The thought of spending another night in the drink gave Casca the impetus needed to drag himself to the side of the ship where waiting hands hauled him on board. “None too gently,” he thought. The captain laughed as the men tossed Casca on the deck minus a goodly portion of skin. His laughter stilled when he saw the short sword and scars.

“Well man, are you a citizen?” Then clearing his throat: “You’re carrying a soldier’s blade, so I presume you have done some. Who are you and how did you end up here?”

Casca paused, giving himself time to think. Did he say the Saxons were raiding? Pulling himself erect, he faced the ship’s master.

“Yes, sir, to both questions, and as to how I got here, it’s simple enough. I was hired on as guard on a grain ship out of Messillia when a Saxon raider overtook us and we had to go off course to get away; then the storm hit and I don’t know where the Hades we are, or if the ship went down or survived. I was washed overboard and spent the night hanging to the damned mast.”

The captain nodded. The story made sense. Still, it was too bad the man was freeborn, he would have brought a good price in the slave markets.

Lucanus Ortius put his hands on his hips as he addressed his new guest: “Well, you’re in luck. We are only two days from the port of Dubrae. I’ll put you ashore there. There’s always plenty of work in Britannia for one who knows the way of the sword. And from the looks of those cuts on your hide, you have had plenty of intimacy with one, though that large one on your chest looks as if it should have done you in. But, no matter, you are welcome to my hospitality for the next two days. Find yourself a niche in the crew’s section. They will have some dry clothes for you and a hammock. Then come and see me after you have fed and rested. Now, I have to get back to running this overaged scow and get her under way.

Signaling the Hortator, the man began to beat on the skin drumhead. “Prepare to row, set your oars.” The mixed complement of freedmen and slaves did as they were ordered with an understandable amount of grumbling.

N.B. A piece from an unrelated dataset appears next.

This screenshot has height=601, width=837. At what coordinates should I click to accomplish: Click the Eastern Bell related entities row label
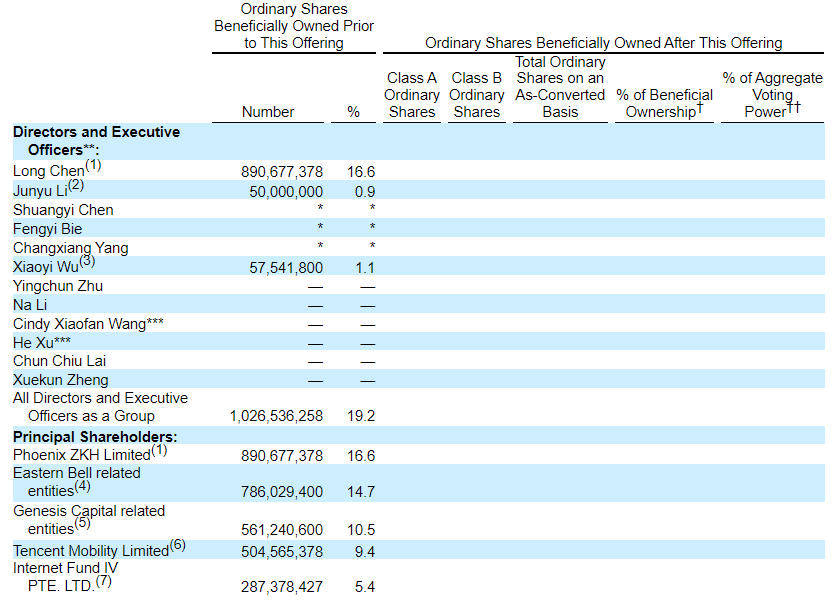point(77,482)
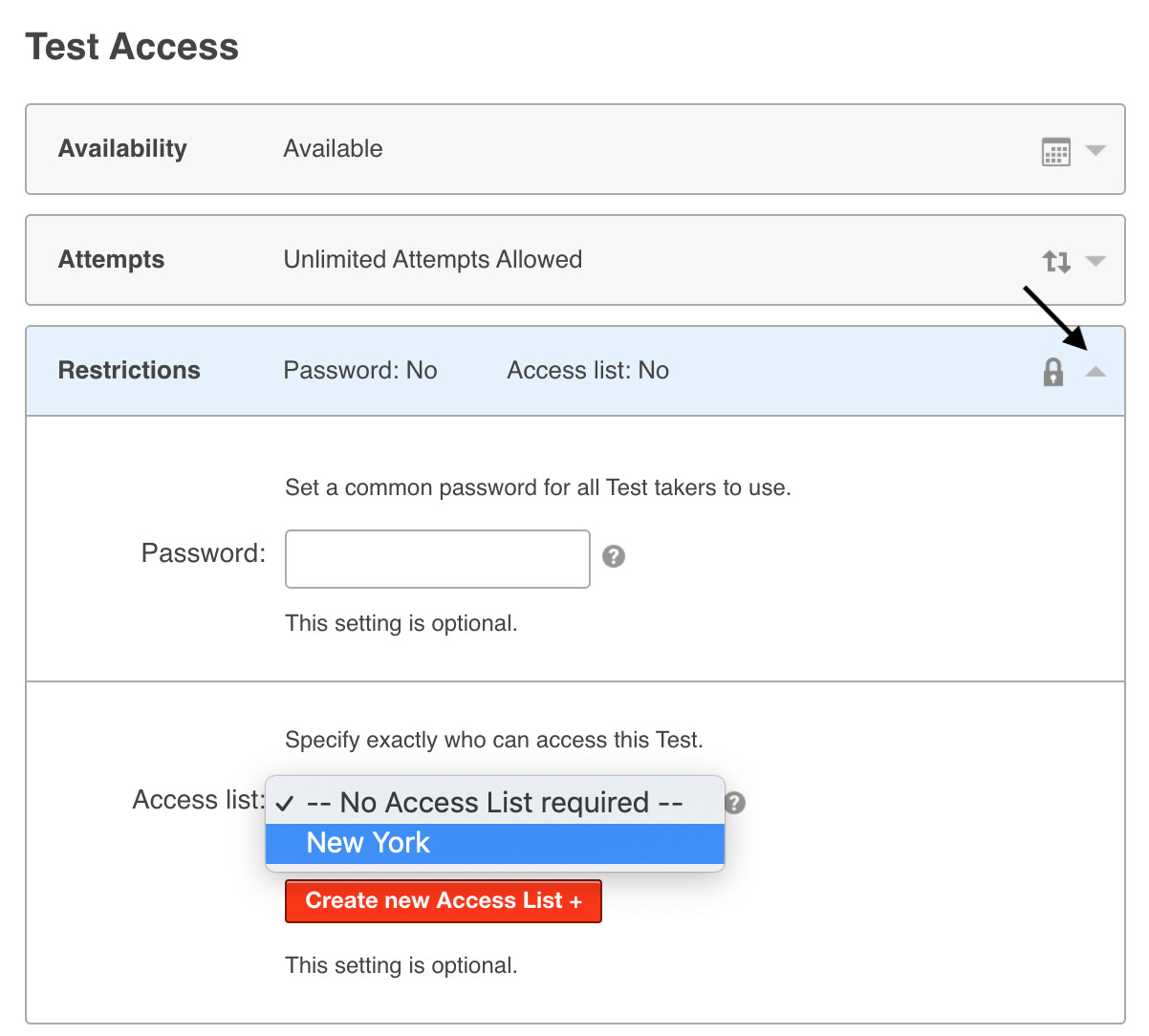
Task: Expand the Availability section arrow
Action: tap(1095, 150)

Casca felt a twinge as they set the oar blades into the sea and began to pull in time with the beat of the drum. How long ago had it been when he slaved under the oarsmaster’s lash on the war

Casca fed on pickled pork and thin wine and hit the sack, sleeping until the first light of the next day. Upon arising he felt refreshed. The Latin chatter of the ship’s crew brought memories and left him feeling somewhat nostalgic. The crew was friendly enough though distant; the stranger had an aura to him that said move carefully around him and don’t come up on his back unexpected.

Climbing out of the hatch, Casca went to the side of the single-banked ship and emptied his bladder into the coastal waters of Britannia. Land was already in sight through the low bank of clouds and fog that was hugging the water by the coastline. The wind was with them now and the bow was slicing clean through the waves. With a sense of smugness, he compared the wallowing trader of Rome with his own sleek ships and found the Roman version a poor second.

Already thoughts and memories of the last years were fading into the recesses of his mind. “Change, always change, but still the same.. just different faces.”

Making his way along the deck to where Lucanus Ortius stood by the tiller, he ran his eyes over the vessel. The condition of a ship and attitude of a crew and slaves could tell a man a lot about the master. Clean, neat ropes curled, no garbage on this deck. The crew looked healthy and that they did a little bitching-even the slaves-said this was a good ship. The master demanded performance, but appeared well-liked.

Spying Casca, the captain motioned for him to join him on the upper deck where the dark sailor from the Aegean guided the ship through the rocky coastal waters.

Ortius Stood, a wine cup in his hand, the wind from behind whipping his leg wrappings, a turban of red linen protecting his balding pate from the elements.